This paper contains 28 sections, 10 figures, 3 tables.

Figures (10)

  • Figure 1: Token Duration Variability Across Syntactic Roles. This figure presents boxplots of the durations of subject, verb, and object tokens in the stimulus set. Each boxplot displays the median, interquartile range, whiskers, and outliers, showing that all three syntactic roles exhibit substantial variability in word length. Object tokens show the widest distribution, while verbs are generally shorter. The visualization illustrates the challenge posed by duration differences in natural-language EEG experiments, which motivated the use of maximum-length epoch alignment for ERP analyses and length-independent feature extraction for statistical analyses.

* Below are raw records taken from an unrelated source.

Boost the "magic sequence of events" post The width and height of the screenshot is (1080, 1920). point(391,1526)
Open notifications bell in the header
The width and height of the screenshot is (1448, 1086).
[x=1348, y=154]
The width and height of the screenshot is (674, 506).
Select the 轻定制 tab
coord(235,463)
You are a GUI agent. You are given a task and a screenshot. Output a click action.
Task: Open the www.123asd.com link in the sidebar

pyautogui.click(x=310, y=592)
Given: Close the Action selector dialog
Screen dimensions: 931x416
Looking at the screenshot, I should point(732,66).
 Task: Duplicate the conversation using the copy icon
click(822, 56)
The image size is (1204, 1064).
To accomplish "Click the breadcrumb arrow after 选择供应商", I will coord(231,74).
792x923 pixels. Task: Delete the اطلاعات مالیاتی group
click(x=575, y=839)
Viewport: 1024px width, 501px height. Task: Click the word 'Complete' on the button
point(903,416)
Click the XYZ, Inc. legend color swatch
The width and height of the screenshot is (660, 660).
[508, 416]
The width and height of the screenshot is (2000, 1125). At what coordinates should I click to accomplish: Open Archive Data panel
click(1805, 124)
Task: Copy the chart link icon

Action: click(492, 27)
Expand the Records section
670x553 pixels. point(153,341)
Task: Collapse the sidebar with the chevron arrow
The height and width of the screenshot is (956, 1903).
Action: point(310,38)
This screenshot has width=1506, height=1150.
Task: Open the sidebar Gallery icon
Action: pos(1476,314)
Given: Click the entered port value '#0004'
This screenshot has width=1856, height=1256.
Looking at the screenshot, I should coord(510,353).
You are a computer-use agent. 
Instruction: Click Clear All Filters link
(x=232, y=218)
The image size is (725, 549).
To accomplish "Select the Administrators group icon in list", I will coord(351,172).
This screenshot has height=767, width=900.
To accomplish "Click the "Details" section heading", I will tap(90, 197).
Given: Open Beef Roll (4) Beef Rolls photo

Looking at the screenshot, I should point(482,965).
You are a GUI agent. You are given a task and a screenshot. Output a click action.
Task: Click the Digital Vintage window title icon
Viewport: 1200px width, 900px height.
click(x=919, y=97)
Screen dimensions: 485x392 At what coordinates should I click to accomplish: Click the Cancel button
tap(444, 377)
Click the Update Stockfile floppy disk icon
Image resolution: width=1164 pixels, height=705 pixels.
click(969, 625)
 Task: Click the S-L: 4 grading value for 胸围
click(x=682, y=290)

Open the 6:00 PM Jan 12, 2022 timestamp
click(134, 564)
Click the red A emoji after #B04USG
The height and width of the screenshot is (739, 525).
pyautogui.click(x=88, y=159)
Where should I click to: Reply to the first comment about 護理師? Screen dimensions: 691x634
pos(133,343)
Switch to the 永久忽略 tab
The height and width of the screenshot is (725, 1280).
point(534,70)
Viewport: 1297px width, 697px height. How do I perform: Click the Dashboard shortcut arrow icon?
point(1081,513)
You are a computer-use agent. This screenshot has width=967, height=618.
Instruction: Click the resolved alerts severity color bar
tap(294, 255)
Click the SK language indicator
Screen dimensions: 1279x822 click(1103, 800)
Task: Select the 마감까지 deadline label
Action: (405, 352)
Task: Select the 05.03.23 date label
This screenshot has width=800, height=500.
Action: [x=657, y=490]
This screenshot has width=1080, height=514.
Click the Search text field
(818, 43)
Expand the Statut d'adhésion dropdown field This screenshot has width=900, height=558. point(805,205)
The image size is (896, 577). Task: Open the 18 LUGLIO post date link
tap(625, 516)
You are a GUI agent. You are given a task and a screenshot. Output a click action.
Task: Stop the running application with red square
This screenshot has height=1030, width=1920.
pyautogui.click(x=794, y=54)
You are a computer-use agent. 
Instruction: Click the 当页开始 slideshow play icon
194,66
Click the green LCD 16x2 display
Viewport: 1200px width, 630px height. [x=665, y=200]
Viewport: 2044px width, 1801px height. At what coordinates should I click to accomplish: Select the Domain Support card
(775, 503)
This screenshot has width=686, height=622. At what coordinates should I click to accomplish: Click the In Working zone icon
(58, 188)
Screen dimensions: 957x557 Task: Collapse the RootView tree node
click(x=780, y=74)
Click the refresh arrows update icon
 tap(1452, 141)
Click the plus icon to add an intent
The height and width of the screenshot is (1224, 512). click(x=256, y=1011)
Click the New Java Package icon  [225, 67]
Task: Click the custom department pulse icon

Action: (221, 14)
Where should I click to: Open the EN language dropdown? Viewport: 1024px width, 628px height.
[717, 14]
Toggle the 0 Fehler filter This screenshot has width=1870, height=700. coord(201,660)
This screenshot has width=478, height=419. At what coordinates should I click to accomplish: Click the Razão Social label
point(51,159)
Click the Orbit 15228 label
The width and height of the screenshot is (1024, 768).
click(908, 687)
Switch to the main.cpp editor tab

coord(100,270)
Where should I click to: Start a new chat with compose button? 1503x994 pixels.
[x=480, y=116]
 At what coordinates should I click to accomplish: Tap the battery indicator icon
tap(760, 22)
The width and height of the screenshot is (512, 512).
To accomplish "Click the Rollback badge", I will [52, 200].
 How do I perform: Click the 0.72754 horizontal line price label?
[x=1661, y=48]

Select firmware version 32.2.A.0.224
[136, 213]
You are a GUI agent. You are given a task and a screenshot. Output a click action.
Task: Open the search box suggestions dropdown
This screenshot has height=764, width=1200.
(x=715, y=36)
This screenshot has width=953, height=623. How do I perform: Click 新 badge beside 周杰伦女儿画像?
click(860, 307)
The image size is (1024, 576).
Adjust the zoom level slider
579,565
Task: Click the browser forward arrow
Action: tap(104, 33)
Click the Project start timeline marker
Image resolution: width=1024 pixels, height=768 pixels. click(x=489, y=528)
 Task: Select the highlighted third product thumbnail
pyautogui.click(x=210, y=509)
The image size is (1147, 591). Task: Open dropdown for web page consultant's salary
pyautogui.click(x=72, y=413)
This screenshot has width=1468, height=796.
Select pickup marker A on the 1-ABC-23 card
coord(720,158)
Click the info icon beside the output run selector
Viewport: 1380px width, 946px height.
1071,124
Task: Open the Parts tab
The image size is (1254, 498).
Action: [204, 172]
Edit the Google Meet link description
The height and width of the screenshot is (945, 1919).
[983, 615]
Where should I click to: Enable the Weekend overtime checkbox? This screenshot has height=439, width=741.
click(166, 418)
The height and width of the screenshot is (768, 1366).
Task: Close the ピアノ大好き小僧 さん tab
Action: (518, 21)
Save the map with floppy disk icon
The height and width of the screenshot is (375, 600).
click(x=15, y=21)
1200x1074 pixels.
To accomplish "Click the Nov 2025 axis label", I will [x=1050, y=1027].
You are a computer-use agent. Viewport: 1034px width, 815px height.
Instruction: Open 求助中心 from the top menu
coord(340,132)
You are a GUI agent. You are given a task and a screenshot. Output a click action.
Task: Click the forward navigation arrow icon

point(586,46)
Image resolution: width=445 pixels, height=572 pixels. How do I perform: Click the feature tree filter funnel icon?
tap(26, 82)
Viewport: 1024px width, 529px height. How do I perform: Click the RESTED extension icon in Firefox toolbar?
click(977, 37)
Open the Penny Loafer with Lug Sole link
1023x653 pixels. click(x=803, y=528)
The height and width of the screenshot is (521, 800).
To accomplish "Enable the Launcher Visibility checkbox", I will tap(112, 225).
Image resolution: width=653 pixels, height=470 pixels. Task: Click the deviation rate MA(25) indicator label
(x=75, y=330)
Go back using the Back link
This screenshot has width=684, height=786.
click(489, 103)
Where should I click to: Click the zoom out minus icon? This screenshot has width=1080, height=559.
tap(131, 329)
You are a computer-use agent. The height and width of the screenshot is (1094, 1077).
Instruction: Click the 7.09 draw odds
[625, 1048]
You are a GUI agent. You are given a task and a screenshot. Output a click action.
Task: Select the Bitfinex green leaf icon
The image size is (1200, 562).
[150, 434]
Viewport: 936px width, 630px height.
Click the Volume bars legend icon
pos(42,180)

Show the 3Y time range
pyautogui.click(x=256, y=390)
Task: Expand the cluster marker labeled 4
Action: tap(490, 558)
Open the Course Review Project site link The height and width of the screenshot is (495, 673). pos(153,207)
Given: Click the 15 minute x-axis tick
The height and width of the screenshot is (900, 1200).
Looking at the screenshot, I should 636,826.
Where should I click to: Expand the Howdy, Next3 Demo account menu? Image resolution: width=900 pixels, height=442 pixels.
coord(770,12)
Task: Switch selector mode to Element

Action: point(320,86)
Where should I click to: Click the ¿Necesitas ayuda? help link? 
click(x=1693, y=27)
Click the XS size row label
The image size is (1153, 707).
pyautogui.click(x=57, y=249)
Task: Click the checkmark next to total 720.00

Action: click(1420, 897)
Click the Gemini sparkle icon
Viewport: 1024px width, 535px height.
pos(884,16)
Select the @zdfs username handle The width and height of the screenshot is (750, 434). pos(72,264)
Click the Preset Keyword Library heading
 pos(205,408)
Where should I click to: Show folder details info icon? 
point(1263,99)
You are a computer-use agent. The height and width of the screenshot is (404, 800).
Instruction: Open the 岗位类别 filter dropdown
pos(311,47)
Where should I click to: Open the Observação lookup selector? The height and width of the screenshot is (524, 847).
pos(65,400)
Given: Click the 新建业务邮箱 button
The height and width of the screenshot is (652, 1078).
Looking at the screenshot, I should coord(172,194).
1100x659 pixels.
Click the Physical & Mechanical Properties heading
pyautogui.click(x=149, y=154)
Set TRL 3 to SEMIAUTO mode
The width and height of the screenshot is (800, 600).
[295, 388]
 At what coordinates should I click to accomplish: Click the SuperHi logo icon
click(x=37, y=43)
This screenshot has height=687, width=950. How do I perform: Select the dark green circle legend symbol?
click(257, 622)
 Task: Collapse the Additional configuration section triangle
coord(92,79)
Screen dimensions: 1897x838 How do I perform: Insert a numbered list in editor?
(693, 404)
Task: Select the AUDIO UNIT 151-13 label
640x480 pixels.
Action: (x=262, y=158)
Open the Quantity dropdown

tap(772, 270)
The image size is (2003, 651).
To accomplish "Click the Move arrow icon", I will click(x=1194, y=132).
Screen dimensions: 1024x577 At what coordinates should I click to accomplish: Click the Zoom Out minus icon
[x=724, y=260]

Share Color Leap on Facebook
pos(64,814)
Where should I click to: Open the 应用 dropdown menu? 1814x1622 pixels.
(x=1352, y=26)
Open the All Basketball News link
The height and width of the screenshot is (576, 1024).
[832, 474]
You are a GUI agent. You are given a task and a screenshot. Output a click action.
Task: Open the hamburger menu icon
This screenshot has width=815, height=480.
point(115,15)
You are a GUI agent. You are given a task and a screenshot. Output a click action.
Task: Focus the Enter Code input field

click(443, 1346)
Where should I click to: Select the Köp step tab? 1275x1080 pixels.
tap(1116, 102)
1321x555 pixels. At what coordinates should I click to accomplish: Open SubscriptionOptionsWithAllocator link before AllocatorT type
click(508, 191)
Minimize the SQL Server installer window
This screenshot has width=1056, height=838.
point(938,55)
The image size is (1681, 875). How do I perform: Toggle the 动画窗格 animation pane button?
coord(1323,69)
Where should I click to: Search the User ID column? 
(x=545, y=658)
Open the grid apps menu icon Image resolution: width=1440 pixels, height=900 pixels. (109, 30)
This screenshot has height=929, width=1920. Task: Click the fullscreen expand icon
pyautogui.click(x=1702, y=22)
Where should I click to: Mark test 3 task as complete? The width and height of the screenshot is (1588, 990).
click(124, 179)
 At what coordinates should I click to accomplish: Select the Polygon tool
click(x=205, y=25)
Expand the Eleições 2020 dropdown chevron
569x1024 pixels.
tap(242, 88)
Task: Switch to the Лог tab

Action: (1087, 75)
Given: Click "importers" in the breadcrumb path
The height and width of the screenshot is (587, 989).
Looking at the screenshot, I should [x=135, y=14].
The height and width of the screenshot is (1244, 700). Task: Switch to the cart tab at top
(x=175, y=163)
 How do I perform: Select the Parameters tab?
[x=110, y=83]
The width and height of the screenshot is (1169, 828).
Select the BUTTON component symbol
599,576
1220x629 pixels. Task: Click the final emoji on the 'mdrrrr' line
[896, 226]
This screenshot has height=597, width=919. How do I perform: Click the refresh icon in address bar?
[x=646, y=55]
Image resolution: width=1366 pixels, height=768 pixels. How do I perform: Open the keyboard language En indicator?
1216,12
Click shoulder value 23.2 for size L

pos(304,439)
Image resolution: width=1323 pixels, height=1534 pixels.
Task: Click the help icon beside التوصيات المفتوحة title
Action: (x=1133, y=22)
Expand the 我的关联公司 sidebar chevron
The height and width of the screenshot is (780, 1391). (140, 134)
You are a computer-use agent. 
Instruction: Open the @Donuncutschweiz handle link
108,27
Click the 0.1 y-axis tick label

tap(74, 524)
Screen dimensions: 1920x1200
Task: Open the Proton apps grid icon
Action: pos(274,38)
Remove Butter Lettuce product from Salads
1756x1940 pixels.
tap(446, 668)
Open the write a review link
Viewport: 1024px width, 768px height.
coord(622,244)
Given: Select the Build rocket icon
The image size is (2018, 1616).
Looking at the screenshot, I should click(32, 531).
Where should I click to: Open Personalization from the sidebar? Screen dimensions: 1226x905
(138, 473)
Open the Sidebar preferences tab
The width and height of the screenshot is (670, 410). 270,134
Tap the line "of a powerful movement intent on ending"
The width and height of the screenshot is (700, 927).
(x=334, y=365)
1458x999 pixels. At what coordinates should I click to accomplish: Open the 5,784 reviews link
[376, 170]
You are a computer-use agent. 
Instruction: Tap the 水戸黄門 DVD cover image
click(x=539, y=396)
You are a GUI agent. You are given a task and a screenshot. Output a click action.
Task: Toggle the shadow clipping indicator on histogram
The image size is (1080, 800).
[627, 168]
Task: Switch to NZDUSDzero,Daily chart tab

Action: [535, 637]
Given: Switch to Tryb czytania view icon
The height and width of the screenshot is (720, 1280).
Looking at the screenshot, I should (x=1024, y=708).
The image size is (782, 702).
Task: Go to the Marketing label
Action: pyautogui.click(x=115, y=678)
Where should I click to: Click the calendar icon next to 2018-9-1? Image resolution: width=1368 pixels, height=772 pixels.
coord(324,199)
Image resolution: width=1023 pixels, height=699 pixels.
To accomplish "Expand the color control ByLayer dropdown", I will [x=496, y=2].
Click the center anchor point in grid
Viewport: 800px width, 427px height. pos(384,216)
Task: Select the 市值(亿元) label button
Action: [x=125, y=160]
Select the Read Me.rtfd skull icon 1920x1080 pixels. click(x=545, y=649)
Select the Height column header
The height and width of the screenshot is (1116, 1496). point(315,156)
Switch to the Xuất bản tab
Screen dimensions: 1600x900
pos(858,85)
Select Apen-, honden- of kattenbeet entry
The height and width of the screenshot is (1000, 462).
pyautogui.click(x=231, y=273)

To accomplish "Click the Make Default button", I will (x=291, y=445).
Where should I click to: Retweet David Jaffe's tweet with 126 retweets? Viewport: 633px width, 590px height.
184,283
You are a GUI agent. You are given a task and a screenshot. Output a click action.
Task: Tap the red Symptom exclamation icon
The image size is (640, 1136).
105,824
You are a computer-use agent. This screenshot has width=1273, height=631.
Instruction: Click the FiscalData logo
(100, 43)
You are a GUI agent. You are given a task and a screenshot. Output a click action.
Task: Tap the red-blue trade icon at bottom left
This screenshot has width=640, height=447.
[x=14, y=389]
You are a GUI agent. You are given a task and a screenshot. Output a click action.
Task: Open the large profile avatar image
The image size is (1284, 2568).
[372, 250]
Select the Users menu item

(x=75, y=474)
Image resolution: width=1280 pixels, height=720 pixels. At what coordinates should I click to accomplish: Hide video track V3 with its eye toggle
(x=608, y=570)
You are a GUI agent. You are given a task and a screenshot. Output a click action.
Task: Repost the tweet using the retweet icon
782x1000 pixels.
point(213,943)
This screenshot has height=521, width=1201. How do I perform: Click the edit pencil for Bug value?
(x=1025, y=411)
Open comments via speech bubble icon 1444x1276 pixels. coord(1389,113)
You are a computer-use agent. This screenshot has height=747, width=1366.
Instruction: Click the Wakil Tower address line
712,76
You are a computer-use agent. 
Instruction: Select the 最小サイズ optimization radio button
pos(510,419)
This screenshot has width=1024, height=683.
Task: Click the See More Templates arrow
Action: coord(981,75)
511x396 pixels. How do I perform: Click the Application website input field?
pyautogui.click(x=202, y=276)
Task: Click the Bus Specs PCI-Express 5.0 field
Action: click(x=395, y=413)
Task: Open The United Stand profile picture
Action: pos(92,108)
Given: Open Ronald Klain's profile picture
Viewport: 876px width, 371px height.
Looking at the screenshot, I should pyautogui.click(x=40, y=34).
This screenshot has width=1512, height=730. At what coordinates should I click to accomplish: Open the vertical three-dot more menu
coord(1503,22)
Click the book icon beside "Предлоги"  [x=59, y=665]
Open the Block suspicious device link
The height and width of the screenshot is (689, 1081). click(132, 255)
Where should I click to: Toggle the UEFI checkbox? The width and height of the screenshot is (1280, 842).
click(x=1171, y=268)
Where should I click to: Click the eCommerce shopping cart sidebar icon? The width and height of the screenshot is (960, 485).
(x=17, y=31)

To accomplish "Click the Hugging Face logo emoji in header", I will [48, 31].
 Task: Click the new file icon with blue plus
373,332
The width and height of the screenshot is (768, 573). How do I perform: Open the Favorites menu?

  • Figure 2: ERP Waveforms Time-Locked to Sentence Onset Across All Channels. This figure shows the averaged event-related potentials from 63 EEG channels, aligned to the onset of each sentence. Each colored trace represents one electrode, illustrating the spatial diversity of responses across the scalp. A prominent positive deflection around approximately 200 ms is visible across many channels, corresponding to the P200 component associated with early perceptual and lexical processing. The waveform morphology indicates that the dataset contains robust time-locked neural responses suitable for later time–frequency analyses across construction types.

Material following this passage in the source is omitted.